I'm trying to understand if using non-injective encodings for Elliptic Curve ElGamal encryption is dangerous.
A standard probabilistic encoding defined by Koblitz for elliptic curves over $\mathbb{F}_p$ works roughly as follows (see this answer for details):
- Fix some value $\ell < bitlength(p)$
- Choose a random integer $r \gets \mathbb{Z}_p$
- Set $x=r∥m$, compute corresponding $y^2$, and check if it's a square. If so, take one of the two possible $y$ values and set $(x,y)$ as the encoding $m$. Otherwise, sample new $r$ and start over.
It's not constant time. So, timing attacks are possible.
It's not an injective encoding. The same message $m$ can be mapped to multiple points with different $r$, so it's not a one-to-one correspondence. However, I don't know if it's possible to exploit point collisions and encode $m||r$ to $P$ but then decode it as $m^*$.

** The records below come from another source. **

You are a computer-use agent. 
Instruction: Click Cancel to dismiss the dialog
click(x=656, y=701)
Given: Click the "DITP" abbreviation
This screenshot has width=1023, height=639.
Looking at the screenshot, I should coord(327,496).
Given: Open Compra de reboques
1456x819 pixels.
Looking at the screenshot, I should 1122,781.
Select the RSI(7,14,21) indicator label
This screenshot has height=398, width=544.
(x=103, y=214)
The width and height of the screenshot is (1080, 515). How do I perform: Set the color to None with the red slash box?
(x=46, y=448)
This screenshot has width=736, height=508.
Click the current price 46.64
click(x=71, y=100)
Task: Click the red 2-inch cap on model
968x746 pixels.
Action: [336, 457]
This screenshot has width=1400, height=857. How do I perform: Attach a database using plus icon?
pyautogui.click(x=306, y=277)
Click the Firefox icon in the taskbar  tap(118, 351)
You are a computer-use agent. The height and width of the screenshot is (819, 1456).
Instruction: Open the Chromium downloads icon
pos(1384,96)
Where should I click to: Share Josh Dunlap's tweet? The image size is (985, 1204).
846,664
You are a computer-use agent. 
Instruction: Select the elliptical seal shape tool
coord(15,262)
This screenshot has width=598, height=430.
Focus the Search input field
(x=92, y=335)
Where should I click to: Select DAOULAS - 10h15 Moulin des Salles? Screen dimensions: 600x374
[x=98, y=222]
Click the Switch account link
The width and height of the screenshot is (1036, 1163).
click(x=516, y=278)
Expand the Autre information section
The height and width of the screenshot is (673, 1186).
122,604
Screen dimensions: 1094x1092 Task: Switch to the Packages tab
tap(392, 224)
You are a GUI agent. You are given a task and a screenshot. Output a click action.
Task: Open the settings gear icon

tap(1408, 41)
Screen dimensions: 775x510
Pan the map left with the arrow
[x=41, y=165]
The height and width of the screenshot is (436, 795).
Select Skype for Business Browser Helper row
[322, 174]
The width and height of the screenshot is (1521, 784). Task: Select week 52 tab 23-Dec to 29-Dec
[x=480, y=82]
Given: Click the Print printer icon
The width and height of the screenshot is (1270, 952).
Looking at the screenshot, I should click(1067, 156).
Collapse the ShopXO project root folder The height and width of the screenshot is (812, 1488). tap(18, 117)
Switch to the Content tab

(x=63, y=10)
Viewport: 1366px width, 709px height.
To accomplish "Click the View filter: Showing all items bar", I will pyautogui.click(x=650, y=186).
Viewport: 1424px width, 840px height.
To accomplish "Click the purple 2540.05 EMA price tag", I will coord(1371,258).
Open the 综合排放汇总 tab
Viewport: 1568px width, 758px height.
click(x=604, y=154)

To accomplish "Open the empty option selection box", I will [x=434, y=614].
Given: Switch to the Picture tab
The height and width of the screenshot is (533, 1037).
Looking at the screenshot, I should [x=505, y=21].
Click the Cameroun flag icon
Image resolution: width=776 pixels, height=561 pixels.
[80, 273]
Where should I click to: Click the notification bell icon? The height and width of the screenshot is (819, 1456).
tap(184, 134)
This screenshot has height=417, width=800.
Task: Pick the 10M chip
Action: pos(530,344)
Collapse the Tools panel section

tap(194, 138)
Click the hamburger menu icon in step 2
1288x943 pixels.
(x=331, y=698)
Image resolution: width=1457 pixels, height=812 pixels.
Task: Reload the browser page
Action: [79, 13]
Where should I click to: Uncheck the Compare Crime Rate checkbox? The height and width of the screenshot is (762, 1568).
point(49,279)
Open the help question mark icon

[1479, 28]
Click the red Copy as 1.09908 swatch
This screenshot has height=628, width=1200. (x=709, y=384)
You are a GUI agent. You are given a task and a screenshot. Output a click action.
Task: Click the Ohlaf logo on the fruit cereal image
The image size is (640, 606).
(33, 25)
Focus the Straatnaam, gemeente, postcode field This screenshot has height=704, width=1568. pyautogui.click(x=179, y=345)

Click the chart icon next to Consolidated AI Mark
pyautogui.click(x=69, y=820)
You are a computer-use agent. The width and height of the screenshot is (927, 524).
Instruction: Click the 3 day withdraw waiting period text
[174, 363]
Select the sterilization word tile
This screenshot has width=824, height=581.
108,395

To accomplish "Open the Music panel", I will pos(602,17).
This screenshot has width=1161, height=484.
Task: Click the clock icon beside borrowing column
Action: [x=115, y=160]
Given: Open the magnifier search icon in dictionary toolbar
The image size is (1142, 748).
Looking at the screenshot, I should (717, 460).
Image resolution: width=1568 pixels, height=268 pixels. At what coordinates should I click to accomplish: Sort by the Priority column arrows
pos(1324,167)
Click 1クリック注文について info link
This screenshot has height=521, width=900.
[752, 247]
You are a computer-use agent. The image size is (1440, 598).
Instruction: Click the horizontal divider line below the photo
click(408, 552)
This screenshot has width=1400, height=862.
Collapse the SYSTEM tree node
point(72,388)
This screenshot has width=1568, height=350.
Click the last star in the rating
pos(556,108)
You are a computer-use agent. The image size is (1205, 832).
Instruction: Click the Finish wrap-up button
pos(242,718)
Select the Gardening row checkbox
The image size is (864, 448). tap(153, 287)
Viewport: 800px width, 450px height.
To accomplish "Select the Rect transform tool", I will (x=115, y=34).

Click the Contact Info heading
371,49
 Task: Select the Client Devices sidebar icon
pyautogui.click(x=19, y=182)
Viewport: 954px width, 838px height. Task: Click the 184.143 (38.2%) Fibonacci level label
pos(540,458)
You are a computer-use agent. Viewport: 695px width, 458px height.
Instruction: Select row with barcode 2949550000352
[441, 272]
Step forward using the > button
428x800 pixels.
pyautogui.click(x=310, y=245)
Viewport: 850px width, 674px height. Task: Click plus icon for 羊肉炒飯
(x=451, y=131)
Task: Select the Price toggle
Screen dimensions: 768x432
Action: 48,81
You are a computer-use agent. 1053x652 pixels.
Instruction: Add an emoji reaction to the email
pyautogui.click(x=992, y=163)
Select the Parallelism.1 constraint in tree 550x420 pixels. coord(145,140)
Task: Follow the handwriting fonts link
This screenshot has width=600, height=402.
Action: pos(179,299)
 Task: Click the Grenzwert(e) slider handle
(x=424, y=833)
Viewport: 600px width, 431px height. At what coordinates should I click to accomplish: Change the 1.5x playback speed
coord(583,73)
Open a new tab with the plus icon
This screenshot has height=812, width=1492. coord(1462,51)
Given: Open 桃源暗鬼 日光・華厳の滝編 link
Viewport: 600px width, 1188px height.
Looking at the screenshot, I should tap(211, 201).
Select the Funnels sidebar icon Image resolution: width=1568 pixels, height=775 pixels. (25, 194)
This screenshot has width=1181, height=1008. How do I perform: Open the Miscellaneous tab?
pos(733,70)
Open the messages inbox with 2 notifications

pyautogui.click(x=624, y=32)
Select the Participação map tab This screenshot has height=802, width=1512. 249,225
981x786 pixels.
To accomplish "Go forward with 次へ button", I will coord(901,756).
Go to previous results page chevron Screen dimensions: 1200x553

Elligator paper justifies the importance of injective encoding via traffic inspection avoidance case. But it's not the case here - the encoded point will be encrypted.
So, does message encoding have to be injective? If so, why?
EDIT: I was wrong to assume that mapping the message to multiple points means we must have collisions. Message space is small, and the Koblitz algorithm uses a fixed length $r$, so there are no collisions. Each message can be mapped to several points, but those points do not intersect.
My confusion comes from this paper, which states that:
...one can construct a probabilistic injective encoding with equal to about half of the size of $G$, as we show in §2.4, but we do not know of provable constructions achieving a better $\ell$ in general.
I checked the Koblitz algorithm and didn't see any "half of the size of the $G$" restrictions.
Now, it seems that half of the $G$ size might be set due to error probability or the desire to guarantee that all messages up to $\ell$ bits can be encoded.
Anyway, is there any advantage (from a security point of view) of using say Elligator encoding (bijective mapping) instead of Koblitz's probabilistic one for encoding the plaintext?